Domain Discovery Tool (DDT) Documentation¶
Domain Discovery is the process of acquiring, understanding and exploring data for a specific domain. Some example domains include human trafficking, illegal sale of weapons and micro-cap fraud. Before a user starts the domain discovery process, she has an “idea” of what she is looking for based on prior knowledge. During domain discovery, the user obtains additional knowledge about how the information she is looking for is represented on the Web. This new knowledge of the domain becomes prior knowledge, leading to an iterative process of domain discovery as illustrated in Figure 2. The goals of the domain discovery process are:
- Help users learn about a domain and how (and where) it is represented on the Web.
- Acquire a sufficient number of Web pages that capture the user’s notion of the domain so that a computational model can be constructed to automatically recognize relevant content.
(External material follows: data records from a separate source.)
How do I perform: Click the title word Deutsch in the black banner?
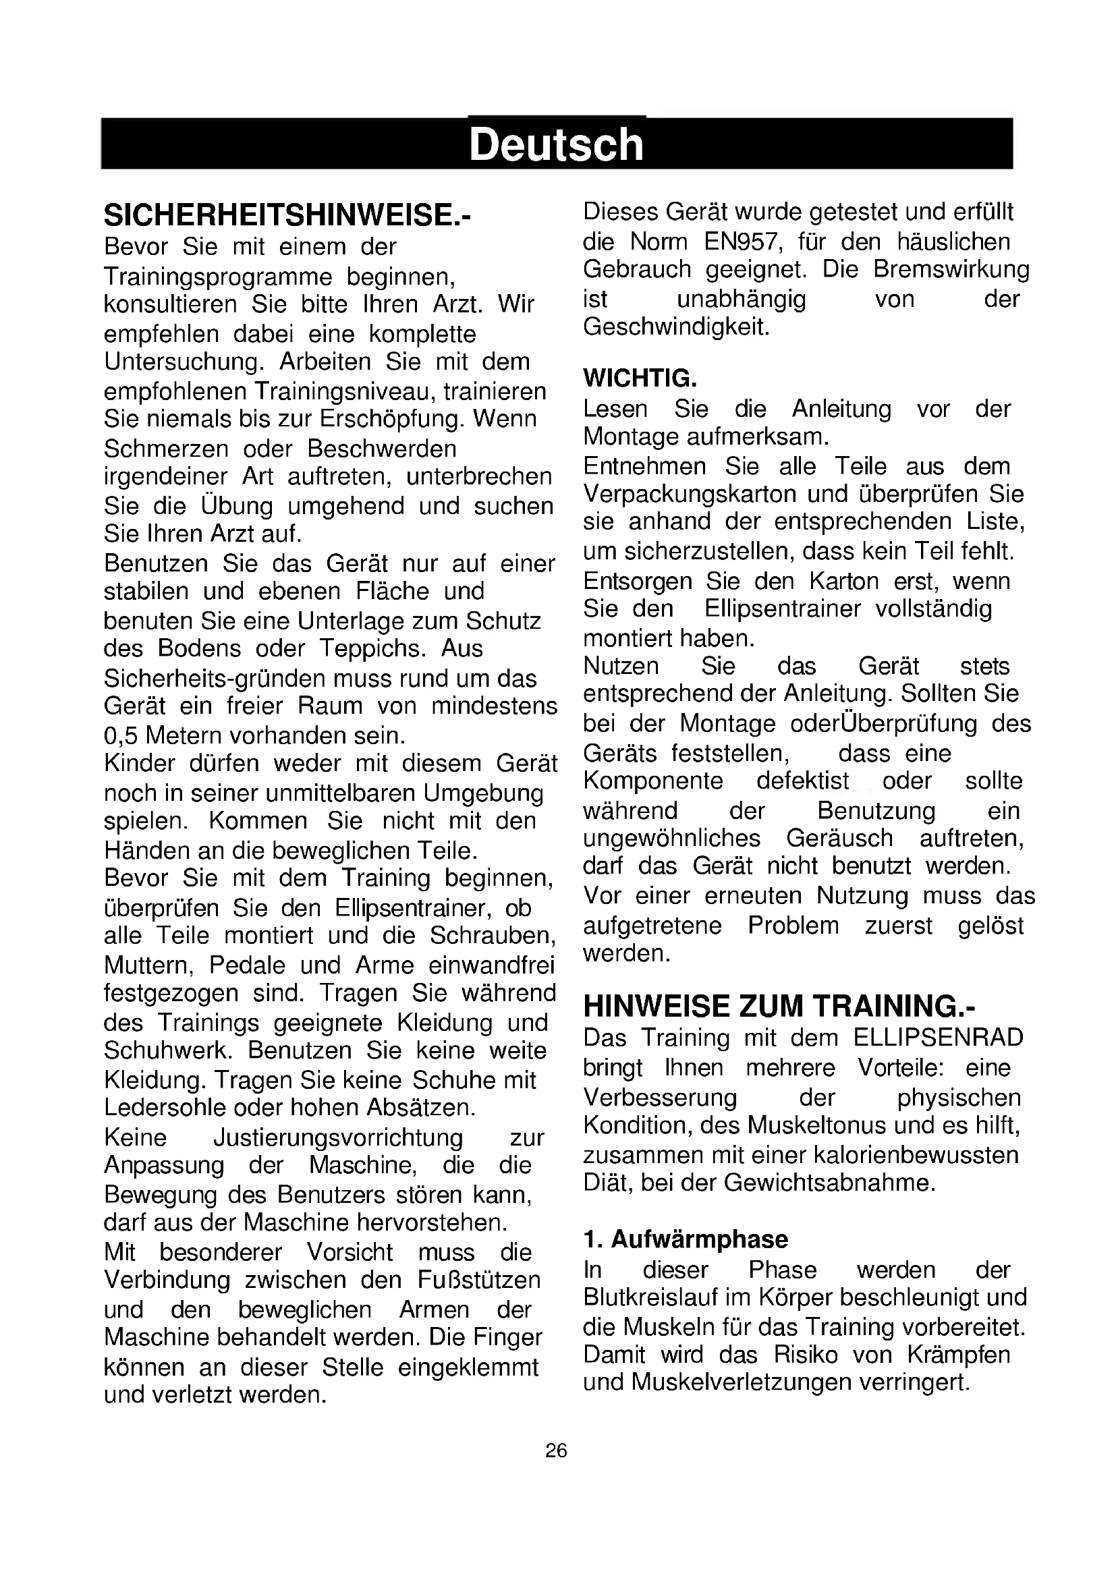(556, 145)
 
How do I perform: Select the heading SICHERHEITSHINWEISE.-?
(287, 216)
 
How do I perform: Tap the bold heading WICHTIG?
(640, 378)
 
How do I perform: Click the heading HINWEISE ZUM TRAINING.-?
(779, 1006)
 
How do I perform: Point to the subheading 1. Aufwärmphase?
(686, 1239)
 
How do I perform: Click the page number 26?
(556, 1450)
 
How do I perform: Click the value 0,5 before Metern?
(121, 736)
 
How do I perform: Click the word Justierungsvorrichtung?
(338, 1137)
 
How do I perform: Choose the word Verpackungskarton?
(692, 494)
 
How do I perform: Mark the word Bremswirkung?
(952, 269)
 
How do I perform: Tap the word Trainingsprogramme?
(218, 277)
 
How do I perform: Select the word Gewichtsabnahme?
(829, 1183)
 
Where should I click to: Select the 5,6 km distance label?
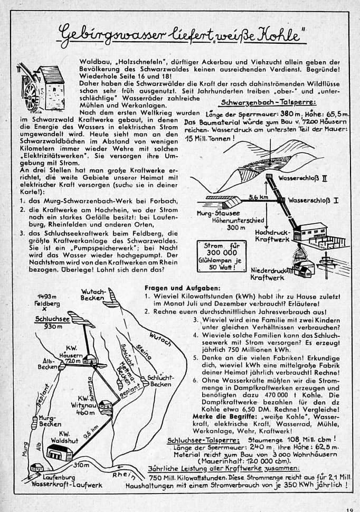pyautogui.click(x=259, y=197)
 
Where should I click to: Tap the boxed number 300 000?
pyautogui.click(x=221, y=252)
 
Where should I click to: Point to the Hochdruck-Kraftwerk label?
pyautogui.click(x=273, y=236)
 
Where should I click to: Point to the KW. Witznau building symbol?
pyautogui.click(x=105, y=405)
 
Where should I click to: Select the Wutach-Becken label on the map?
pyautogui.click(x=94, y=295)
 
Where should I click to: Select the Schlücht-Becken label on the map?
pyautogui.click(x=160, y=381)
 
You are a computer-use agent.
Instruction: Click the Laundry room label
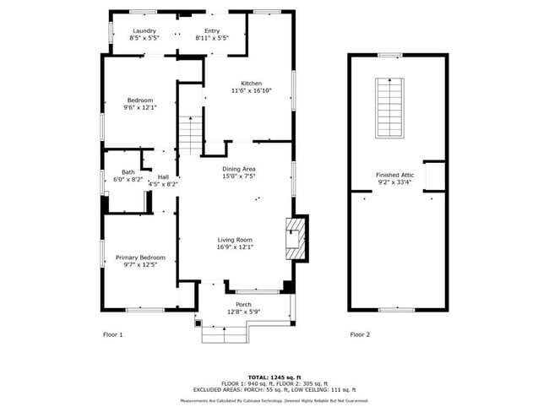(x=144, y=31)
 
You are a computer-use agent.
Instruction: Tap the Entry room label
(x=212, y=31)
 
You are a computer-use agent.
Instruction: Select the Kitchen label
(x=251, y=84)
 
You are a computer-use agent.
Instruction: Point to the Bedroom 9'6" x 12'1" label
(x=140, y=100)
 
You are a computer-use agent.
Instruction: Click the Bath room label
(x=128, y=172)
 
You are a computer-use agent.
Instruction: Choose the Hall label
(x=163, y=176)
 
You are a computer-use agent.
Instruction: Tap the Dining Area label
(x=239, y=169)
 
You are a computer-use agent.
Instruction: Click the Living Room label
(x=235, y=240)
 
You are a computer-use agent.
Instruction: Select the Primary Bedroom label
(x=140, y=258)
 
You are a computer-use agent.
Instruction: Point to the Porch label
(x=243, y=305)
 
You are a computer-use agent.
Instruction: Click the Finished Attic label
(x=394, y=175)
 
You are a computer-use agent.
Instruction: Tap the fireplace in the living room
(x=295, y=240)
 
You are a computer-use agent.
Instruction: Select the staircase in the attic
(x=389, y=108)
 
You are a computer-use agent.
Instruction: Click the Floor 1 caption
(x=113, y=334)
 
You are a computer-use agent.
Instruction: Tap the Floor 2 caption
(x=360, y=334)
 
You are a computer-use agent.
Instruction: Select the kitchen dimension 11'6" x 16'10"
(x=251, y=91)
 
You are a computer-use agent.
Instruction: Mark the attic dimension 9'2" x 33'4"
(x=394, y=182)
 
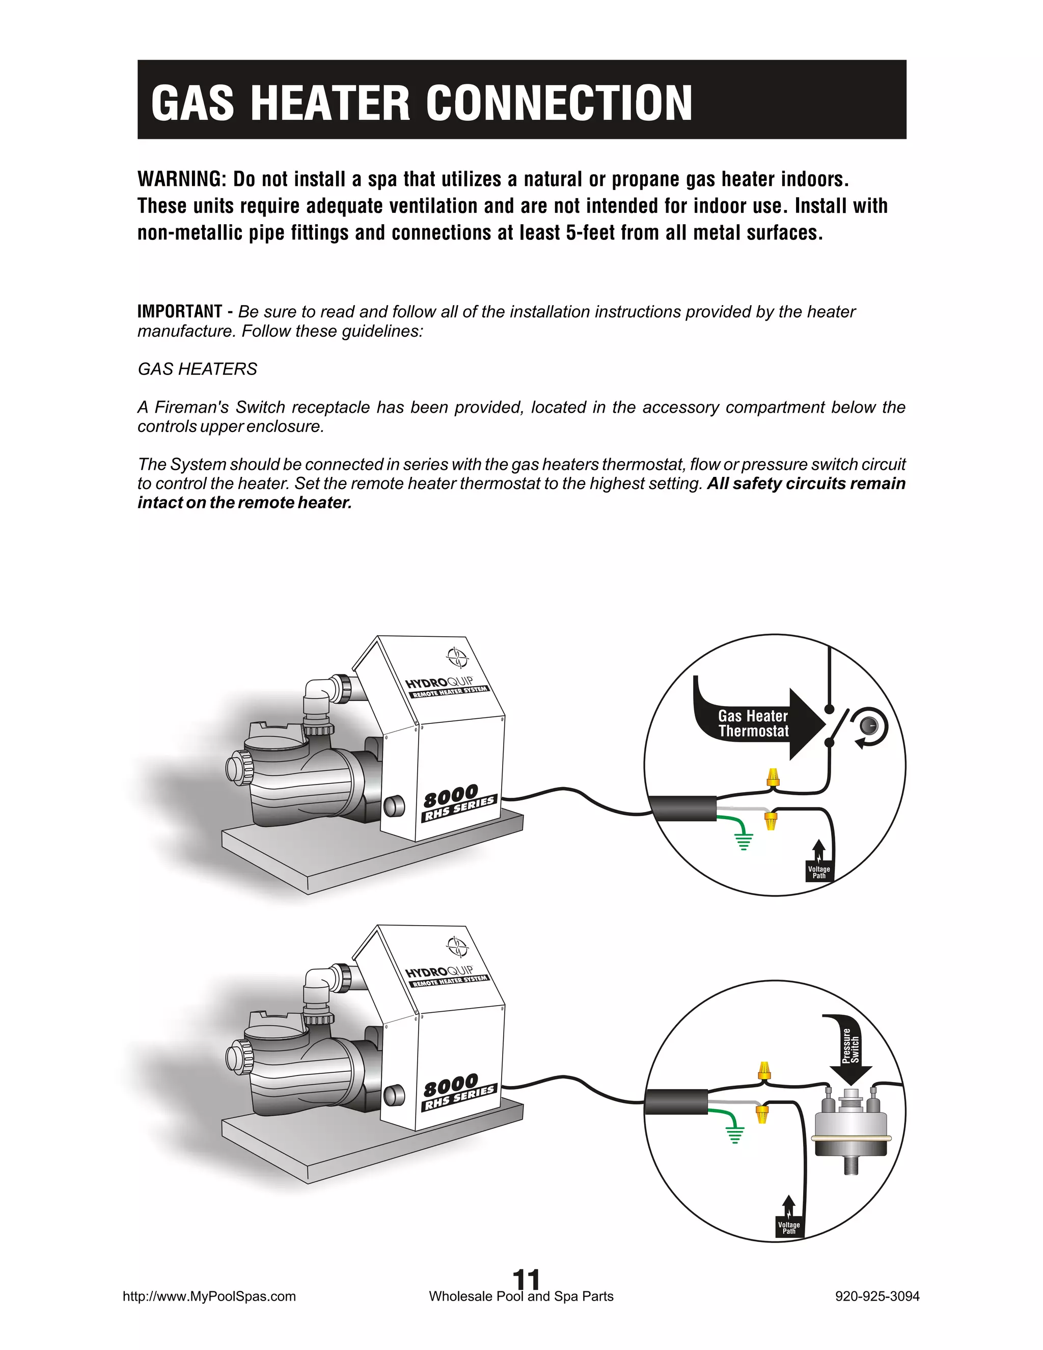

The Domain Discovery Tool (DDT) is an interactive system that helps explore and better understand a domain (or topic) as it is represented on the Web. It achieves this by integrating human insights with machine computation (data mining and machine learning) through visualization. DDT allows a domain expert to visualize and analyze pages returned by a search engine or a crawler, and easily provide feedback about relevance. This feedback, in turn, can be used to address two challenges:
- Assist users in the process of domain understanding and discovery, guiding them to construct effective queries to be issued to a search engine to find additional relevant information;
- Provide an easy-to-use interface whereby users can quickly provide feedback regarding the relevance of pages which can then be used to create learning classifiers for the domains of interest; and
- Support the configuration and deployment of focused crawlers that automatically and efficiently search the Web for additional pages on the topic. DDT allows users to quickly select crawling seeds as well as positive and negatives required to create the page classifier required for the focus topic.